[Target pointing data]
______________________________
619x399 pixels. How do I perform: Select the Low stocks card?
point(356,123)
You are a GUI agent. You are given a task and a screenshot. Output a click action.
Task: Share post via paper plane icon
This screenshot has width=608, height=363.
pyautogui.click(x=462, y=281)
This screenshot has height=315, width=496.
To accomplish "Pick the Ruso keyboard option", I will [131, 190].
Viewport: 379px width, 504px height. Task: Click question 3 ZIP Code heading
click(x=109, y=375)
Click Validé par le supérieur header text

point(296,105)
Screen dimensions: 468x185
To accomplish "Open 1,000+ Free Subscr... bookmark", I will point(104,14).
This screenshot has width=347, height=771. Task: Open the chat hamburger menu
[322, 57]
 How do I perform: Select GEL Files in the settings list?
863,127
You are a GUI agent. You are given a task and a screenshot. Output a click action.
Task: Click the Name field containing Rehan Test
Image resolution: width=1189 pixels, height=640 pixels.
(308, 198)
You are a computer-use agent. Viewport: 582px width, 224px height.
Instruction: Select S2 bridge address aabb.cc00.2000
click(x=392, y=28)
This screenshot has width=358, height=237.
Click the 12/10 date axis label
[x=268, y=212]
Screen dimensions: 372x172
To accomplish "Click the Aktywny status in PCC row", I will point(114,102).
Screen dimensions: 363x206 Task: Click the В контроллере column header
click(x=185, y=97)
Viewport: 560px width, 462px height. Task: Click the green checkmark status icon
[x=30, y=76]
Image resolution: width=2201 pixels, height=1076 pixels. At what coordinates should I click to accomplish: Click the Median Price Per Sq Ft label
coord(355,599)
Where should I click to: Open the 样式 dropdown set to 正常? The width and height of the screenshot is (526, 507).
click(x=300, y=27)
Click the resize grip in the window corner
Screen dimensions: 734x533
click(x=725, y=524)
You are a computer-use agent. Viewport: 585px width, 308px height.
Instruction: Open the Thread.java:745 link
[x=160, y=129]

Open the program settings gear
______________________________
WHAT IS ASKED
Please count the lines in the listing above that contain the string "Instruction", with case counting, and give only the number.

RESPONSE
2